Zgromadzonych pod Inspekcją próbował rozgonić szwadron kawalerzystów. Robotnicy, pośród których wielu było weteranami zakończonej właśnie wojny, rozstąpili się, otoczyli żołnierzy i rozbroili. Wtem z okien gmachu padł pierwszy strzał. Po nim kolejne, aż w końcu rozległa się seria z karabinu maszynowego. Manifestanci rzucili się do ucieczki, zostawiając na placu 20 zabitych. Wielu było rannych. Kiedy rozniosła się wieść o masakrze, na ulicach Królewskiej Huty wybuchły zamieszki, które trwały cały kolejny dzień. W końcu władze wprowadziły w mieście stan oblężenia.

Historię chorzowskiej masakry przypomniał Dariusz Zalega na redagowanej przez siebie stronie „Zbuntowany Śląsk”. Tamto wystąpienie jest nieznaną szerzej częścią panoramy społecznej Górnego Śląska w przededniu powstań, które w sposób decydujący wpłynęły na sposób postrzegania historii regionu. Rzut okiem na wspomnianą panoramę pozwala jednak dostrzec, że polsko-niemiecki konflikt narodowościowy nie zawsze był tam dominujący, a wielką, choć niedocenianą rolę odgrywały starcia na tle społecznym.

Ruchy odśrodkowe

Sytuacja na Śląsku stanowiła odzwierciedlenie wrzenia, w jakim znajdowała się cała Rzesza Niemiecka. Trwająca tam rewolucja nie tylko obaliła cesarstwo, ale postawiła pod znakiem zapytania kwestię jedności terytorialnej państwa. Ruchy odśrodkowe pojawiły się nie tylko w Berlinie, gdzie część socjalistów oraz komuniści chcieli utworzenia republiki rad, ale również w Nadrenii, Bawarii czy Bremie.

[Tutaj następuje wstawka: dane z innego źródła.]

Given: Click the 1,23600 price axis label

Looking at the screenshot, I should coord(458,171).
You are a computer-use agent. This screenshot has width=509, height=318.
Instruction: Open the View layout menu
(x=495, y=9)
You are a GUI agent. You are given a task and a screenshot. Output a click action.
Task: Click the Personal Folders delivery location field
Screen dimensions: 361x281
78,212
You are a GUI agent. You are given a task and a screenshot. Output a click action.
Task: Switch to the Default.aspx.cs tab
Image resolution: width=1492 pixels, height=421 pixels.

Równocześnie na całym Śląsku formowano żołniersko-robotnicze rady, a kierownictwo nad nimi objęła Centralna Rada Ludowa we Wrocławiu. We współpracy z radami zadeklarowała ona wsparcie dla nowego, socjalistycznego rządu w Berlinie. Polscy działacze narodowi z kolei podjęli próbę zorganizowania niezależnych struktur w postaci rad ludowych, podległych poznańskiej Naczelnej Radzie Ludowej. Aktywność ruchu narodowego wzmagała się – na wielotysięcznych wiecach Polacy domagali się równouprawnienia języka polskiego w szkole, sądzie, pracy i urzędach. 10 listopada 1918 r. na wiecu w Domu Polskim Ul w Bytomiu zgłoszono rezolucję o przyłączeniu Górnego Śląska do odradzającej się Polski.

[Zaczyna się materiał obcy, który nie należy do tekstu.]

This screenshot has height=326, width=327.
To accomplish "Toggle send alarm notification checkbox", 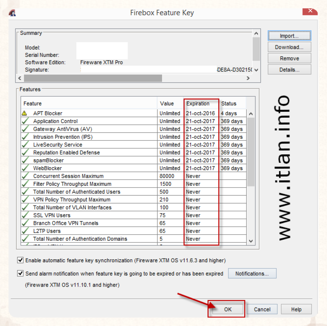I will click(x=20, y=273).
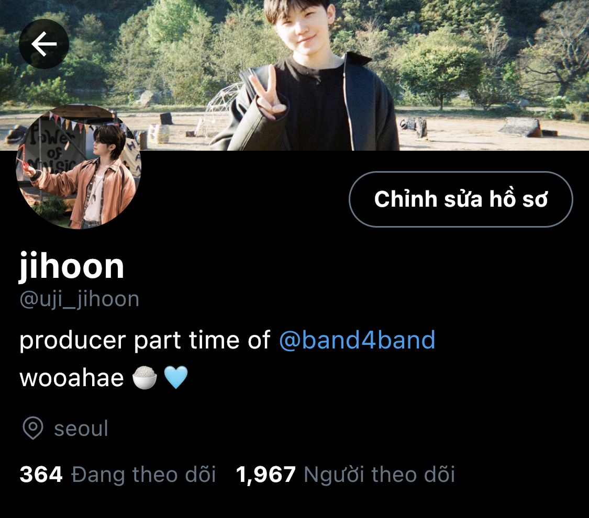Open the 1,967 followers count
The height and width of the screenshot is (518, 589).
click(266, 475)
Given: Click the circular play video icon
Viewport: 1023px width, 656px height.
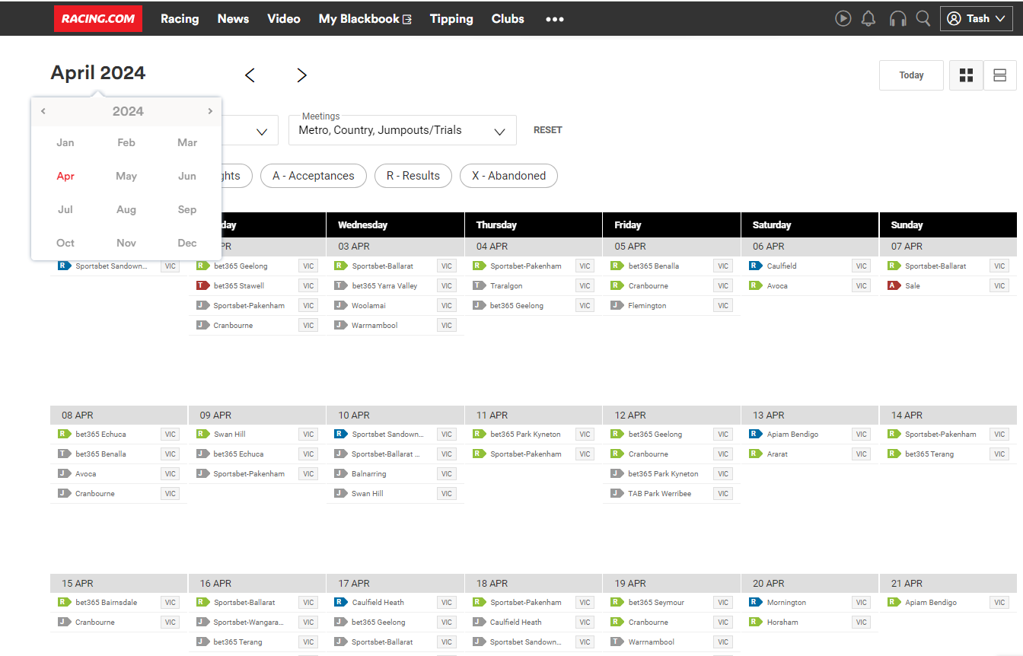Looking at the screenshot, I should point(843,18).
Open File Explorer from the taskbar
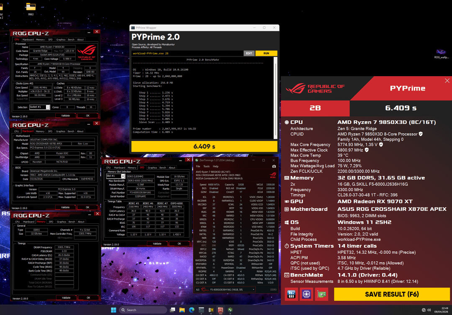This screenshot has width=452, height=315. 182,310
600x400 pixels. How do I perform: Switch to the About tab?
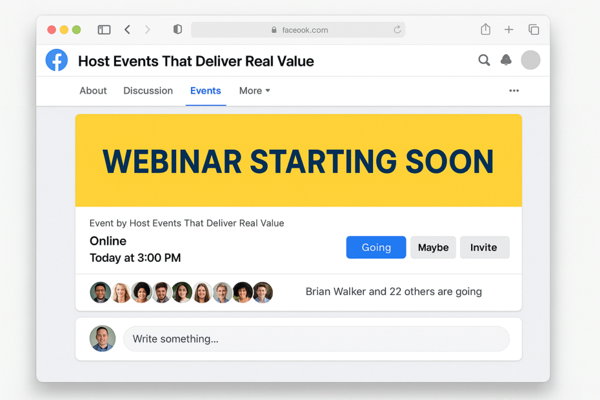[x=92, y=90]
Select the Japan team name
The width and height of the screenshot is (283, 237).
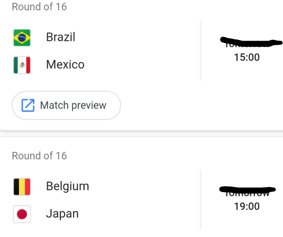pyautogui.click(x=62, y=214)
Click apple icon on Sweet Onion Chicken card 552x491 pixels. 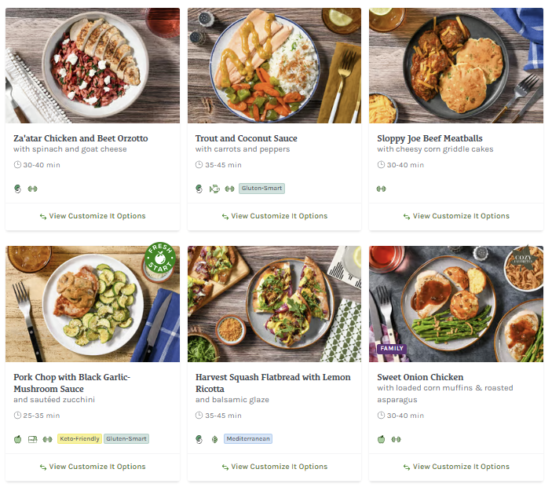tap(382, 439)
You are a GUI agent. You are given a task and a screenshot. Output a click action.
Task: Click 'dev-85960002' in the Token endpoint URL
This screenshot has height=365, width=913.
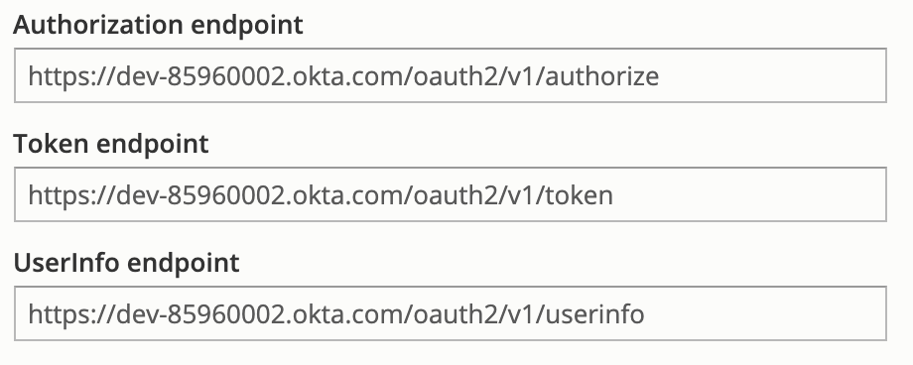click(x=200, y=195)
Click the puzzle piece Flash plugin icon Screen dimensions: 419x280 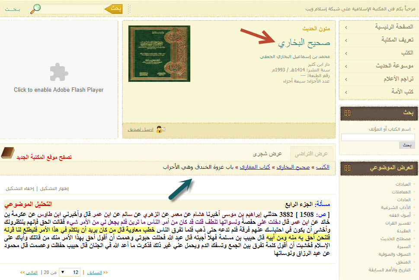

Okres bezpośrednio poprzedzający powstania obfitował w dramatyczne wydarzenia. Bezpośrednie walki co prawda ominęły Śląsk, ale tamtejsze miasta doświadczyły wszelkich innych plag związanych z wojną: z początkiem 1918 r. przez region przetoczyła się epidemia tyfusu, szalała drożyzna, a strajki, marsze głodowe oraz zamieszki były coraz częstszym widokiem. Dostęp do żywności stale się pogarszał. Od 16 do 22 grudnia 1918 r. i od 6 do 12 stycznia 1919 r. urząd żywnościowy w Bytomiu ogłosił „dni bezmięsne”. Na tym tle wybuchły zamieszki w Rybniku, gdzie manifestujący przeciw drożyźnie rzucili się do plądrowania sklepów.

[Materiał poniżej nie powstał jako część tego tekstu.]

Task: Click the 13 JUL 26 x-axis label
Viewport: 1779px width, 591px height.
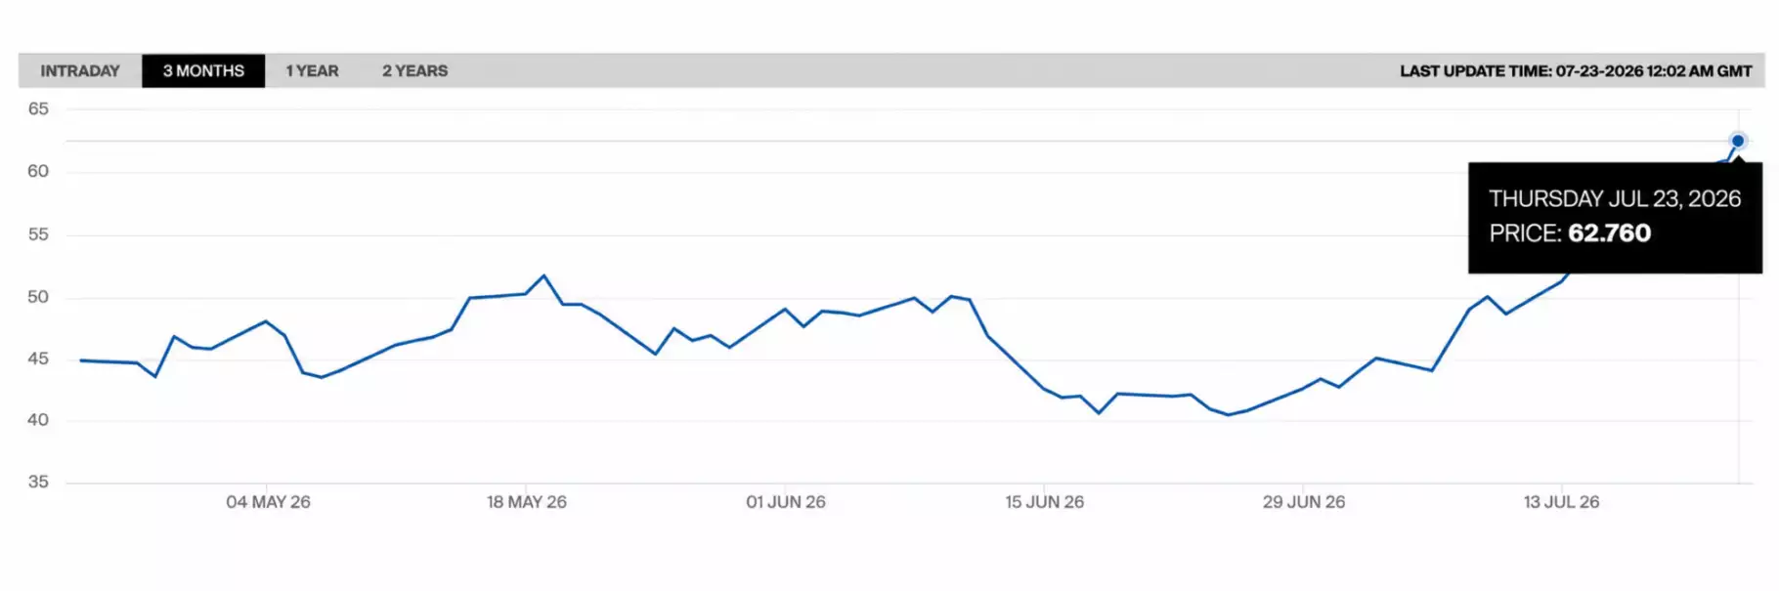Action: click(x=1561, y=502)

Latem 1918 r. ponad 60 zakładów zatrudniających ponad 20 tys. ludzi zaprzestało pracy. Oto jak sytuację w regionie opisał historyk Sebastian Rosenbaum w artykule „Górny Śląsk na zakręcie” opublikowanym w Biuletynie IPN nr 11–12 w 2008 r.: „Na porządku dziennym były dzikie strajki, podczas których domagano się podwyżek płac, ale także wysuwano żądania polityczne, np. uspołecznienia zakładów pracy. Brali w nich udział zarówno robotnicy polsko-, jak i niemieckojęzyczni. Zaburzenia na kopalni Preußen w podbytomskich Miechowicach, gdzie strajkujący ostrzelali wojsko z broni maszynowej, zorganizowali głównie polskojęzyczni spartakusowcy, członkowie powstałego w Bytomiu pod koniec grudnia 1918 r. komunistycznego Związku Spartakusa”. Wspomniany związek w połowie następnego roku liczył już 25 tys. członków i stawał się tubą radykalnych roszczeń, w tym m.in. wprowadzenia ośmiogodzinnego dnia pracy. W tamtym okresie górnośląscy robotnicy wciąż jeszcze pracowali od 9 do 12 godzin na dobę, a Inspekcja Górnicza stosowała różne wybiegi, by ów czas jeszcze wydłużyć: np. kasując przerwy obiadowe czy nie wliczając do dniówki czasu potrzebnego na zjazd do kopalni i wyjazd.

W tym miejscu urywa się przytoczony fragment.